When I think of her, I can’t decide whether she was a saint or senile, an old fool, she would have called herself.
I propose to continue my contradiction by looking at ecstasy, contentment and happiness in future posts in order to set them against the deep and abiding depression that I share with several others in my life.

Winter Mind Games

It’ll soon be Christmas and New Years. I’ll meet family and friends. I’ll be all right.

It’s past the winter solstice (Dec. 21), now the days are getting longer. There’s more light. I’ll be all right.

It’s a new year. I’ll eat better, exercise more, read better books and get in touch with long lost friends. I’ll be all right.

It’s the first of February. The worst of winter is over. I’ll be all right.

It’s the first of March. It’s still deep winter. I may not be all right.

PS. Every time it snows, an unknown stranger cleans my car off in the parking lot. I’ll be all right

 

The Void Again: Something out of Nothing

A friend of mine beset by ill health and economic downturn, bewailed the fact that at 50, she has nothing. Her business is being sold. Her house is under water (over mortgaged in the failed housing market). She has no pension and she has used up her savings.

Ah, yes, the void again, the great emptiness.

Here we go, my dear, my answer to you: like me you have made you living by talking to others. It was the principal way you helped them heal. All those generous and compassionate words took wing and settled in their minds. They carried your words away and gradually understood them. They became better and better people for it. There is no way to see or measure this effect.

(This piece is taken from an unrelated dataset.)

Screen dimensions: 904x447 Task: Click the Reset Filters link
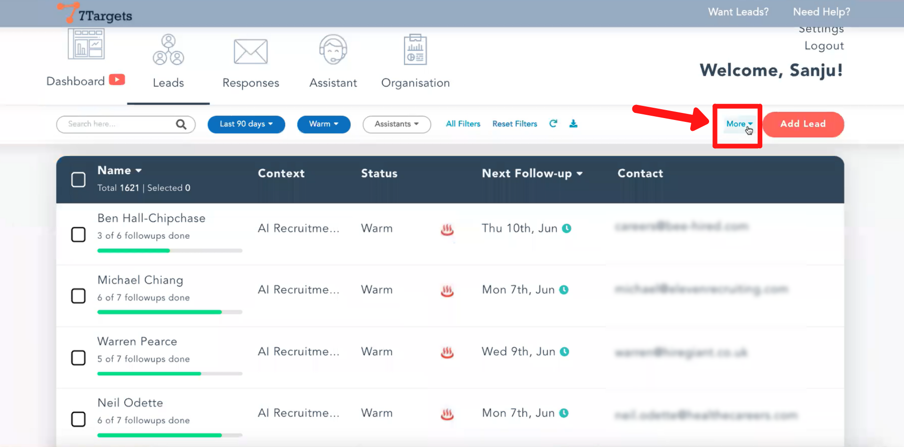tap(515, 124)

This week, Charlie Rose interviewed Oliver Platt, Lily Rabe and the producer and director of As You LIke It which is being presented in Central Park this month. Lily Rabe, who plays Rosalind, said that she never feels as alive as when she is playing Shakespeare. There is something about just saying the lines over and over that improves her mental health.

I know that feeling from years of reading his plays aloud and listening to students read them and listening to them go out the door still speaking in iambic pentameter without the slightest idea they were doing so. The very cadence and rhythm of the poetry change your brain waves. Behind that, lies Shakespeare’s deep understanding of feeling and his brilliant logic and insight into life. A bracing stimulant like a cool Perrier mist in a tropical bar above a deep blue lagoon.

All that talk just seems to vanish, like my grandmother Gladys’s deep throated story-telling and her great laughter of, for example, the time her French cleaning lady came running downstairs crying, “Gladness, Gladness, the house is on fire.” Indeed the house was on fire and subsequently burned to the ground, but fifty years later, Gladys rocked with laughter. After 96 years and 2 burned-out houses, Gladys is gone and only memory can hold that treasure now.

But it is real no matter how invisible.

Faith is the substance of things hoped for, the evidence of things unseen. (Hebrews XI, 1). Now faith is a slippery thing. As best as I can see it is the light of our looking and the sound of our listening. It isn’t some dread effort of will. The important idea in Paul’s words is that what is invisible can have substance, can indeed be evidence.

So we could count up what you really have accomplished substantially and visibly, mention, for example, two brilliant male off-spring and a soul mate. Or we could have faith that much more is going on here, the love that people bear you in their hearts is your Pulitzer, your Nobel Prize, your pearl of great price.

This is, after all, only an imitation of defeat and not a very good one at that.